Tanzanian mines
minister
William Ngeleja
 
Dar es Salaam, Tanzania — MININGREVIEW.COM — 07 May 2010 – Tanzania’s Chamber of Minerals and Energy is trying to scare investors by warning that higher mining taxes will hinder the industry’s competitiveness, according to the country’s mines minister William Ngeleja.

Making this accusation here in an interview with Bloomberg News, Ngeleja said the Mining Bill, approved by parliament on 23 April, was a positive move and would not deter investors.

The chamber said earlier this week that the new mining legislation might do extensive damage to Tanzania’s mining industry, and called on the government to take urgent corrective measures.

“What is contained in the Bill isn’t so much different from other countries,” Ngeleja said. “The royalties we’ve come up with are not even on the highest side,” he added.

“The chamber is not trying to scare investors,” he reiterated. “We don’t believe it will deter investors. As we speak, there are investors coming from China, from everywhere,” he said.

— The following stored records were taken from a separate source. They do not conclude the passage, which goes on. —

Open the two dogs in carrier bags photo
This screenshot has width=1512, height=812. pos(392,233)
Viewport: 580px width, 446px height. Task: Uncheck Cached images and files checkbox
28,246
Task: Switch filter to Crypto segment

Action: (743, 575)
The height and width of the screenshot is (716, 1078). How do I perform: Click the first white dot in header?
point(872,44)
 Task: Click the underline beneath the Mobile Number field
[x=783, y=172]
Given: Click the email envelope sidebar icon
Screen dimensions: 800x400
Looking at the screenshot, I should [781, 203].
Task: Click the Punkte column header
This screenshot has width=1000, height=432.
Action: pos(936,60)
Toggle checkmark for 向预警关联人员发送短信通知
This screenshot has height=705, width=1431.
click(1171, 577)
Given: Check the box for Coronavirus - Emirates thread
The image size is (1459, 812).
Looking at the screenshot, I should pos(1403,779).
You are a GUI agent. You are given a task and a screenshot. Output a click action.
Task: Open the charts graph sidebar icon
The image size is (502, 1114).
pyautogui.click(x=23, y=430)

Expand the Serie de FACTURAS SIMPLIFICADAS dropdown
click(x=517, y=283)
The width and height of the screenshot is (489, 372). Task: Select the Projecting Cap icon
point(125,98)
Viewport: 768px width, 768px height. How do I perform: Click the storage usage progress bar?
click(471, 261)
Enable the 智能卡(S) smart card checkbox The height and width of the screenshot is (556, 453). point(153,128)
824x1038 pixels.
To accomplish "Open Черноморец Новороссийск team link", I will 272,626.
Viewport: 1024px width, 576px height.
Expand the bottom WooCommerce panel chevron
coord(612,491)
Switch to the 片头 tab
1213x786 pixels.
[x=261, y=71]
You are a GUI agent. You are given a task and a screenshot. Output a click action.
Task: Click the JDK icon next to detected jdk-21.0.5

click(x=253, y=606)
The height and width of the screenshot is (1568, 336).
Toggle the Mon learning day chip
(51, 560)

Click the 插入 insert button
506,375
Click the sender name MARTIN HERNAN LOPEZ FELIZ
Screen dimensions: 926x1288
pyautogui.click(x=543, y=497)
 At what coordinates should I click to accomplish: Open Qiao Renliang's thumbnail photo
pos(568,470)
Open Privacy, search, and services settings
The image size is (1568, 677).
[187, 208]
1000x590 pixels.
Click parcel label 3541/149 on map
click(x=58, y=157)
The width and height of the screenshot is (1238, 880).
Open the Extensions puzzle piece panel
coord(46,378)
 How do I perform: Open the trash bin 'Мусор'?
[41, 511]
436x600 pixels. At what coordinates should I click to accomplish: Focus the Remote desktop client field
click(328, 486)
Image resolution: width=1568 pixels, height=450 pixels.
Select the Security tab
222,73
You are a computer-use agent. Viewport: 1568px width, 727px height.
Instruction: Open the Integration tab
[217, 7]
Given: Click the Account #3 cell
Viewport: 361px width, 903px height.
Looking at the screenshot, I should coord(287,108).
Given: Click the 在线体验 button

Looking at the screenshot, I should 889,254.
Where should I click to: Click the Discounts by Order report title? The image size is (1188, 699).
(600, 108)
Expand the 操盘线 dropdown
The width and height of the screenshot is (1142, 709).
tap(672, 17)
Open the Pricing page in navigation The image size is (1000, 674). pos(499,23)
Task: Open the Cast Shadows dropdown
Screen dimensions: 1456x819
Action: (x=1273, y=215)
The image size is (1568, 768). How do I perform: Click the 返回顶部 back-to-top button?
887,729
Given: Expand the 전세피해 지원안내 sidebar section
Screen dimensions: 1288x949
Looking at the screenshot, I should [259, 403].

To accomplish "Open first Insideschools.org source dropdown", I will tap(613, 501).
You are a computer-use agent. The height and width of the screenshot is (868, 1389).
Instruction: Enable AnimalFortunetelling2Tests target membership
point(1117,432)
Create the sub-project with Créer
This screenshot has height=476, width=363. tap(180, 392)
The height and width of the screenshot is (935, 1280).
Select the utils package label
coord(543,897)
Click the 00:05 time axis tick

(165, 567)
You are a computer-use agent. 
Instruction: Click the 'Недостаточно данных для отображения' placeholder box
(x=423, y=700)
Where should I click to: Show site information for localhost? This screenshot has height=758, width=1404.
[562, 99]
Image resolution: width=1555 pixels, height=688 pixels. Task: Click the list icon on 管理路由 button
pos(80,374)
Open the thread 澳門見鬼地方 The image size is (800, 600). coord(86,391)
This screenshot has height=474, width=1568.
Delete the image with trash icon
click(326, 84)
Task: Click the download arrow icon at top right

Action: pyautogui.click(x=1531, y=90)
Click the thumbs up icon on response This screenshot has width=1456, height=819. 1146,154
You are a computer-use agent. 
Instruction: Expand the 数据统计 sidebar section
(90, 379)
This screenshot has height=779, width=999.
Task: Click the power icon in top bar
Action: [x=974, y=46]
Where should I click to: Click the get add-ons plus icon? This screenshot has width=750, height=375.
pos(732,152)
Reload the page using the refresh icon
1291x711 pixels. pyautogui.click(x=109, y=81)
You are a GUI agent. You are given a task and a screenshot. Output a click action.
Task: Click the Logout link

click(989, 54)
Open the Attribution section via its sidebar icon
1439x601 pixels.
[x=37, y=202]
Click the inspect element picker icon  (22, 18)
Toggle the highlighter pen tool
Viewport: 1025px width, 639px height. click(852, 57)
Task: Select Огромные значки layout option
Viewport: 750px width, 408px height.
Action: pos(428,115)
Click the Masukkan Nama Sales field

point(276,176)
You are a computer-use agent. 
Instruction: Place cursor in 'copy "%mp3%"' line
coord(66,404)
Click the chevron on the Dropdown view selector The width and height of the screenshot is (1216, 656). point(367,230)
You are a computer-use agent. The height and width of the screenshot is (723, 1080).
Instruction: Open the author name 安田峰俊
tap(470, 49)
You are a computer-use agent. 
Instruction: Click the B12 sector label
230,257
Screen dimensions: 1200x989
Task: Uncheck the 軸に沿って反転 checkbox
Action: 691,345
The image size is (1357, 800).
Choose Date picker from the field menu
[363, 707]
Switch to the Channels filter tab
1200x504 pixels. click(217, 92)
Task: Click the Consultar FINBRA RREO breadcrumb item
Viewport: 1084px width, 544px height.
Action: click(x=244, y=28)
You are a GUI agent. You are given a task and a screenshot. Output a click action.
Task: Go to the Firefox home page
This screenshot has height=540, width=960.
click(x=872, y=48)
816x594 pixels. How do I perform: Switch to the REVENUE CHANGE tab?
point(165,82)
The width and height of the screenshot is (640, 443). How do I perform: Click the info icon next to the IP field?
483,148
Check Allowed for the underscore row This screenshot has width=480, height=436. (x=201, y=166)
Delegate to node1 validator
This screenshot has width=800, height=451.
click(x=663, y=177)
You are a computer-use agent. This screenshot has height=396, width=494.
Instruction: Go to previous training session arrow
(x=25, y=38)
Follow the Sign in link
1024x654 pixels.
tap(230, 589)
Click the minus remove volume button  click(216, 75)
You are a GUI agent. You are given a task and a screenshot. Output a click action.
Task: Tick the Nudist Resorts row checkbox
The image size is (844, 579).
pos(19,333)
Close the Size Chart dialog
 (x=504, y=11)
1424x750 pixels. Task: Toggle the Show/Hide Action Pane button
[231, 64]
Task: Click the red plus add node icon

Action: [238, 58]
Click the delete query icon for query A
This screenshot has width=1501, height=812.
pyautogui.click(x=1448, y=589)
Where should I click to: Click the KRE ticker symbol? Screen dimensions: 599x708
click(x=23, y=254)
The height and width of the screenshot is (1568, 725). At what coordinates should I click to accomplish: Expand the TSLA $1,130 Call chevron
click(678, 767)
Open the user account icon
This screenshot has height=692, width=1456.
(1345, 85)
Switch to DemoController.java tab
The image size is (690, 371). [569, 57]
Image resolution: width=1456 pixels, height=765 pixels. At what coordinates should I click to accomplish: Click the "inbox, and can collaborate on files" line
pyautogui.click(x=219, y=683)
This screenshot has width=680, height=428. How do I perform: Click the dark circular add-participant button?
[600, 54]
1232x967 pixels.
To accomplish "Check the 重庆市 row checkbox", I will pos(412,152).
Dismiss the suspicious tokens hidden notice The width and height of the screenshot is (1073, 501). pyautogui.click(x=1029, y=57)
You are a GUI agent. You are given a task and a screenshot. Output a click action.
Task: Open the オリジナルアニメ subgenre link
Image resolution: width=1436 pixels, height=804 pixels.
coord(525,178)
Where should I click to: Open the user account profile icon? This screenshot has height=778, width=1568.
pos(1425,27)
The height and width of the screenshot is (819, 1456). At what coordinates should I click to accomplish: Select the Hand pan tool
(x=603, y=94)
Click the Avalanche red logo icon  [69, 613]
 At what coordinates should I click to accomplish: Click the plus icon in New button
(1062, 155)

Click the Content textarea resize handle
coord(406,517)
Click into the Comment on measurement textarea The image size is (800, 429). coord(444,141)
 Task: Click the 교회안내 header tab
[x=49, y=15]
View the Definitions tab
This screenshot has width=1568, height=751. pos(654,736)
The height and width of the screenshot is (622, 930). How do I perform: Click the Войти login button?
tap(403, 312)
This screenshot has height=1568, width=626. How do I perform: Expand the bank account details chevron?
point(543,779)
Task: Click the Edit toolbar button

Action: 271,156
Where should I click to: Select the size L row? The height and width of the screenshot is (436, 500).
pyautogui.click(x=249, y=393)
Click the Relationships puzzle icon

“We want to increase the government and country’s participation in harnessing the resources,” the minister continued. “I welcome investors and they shouldn’t worry. The bill does not intend to frustrate investors — not at all.”

The royalty tax on gold producers will increase from 3 to 4%, according to the bill.

Tanzania is Africa’s third-largest gold producer, after South Africa and Ghana, and holds the only known deposit of tanzanite, a precious gemstone.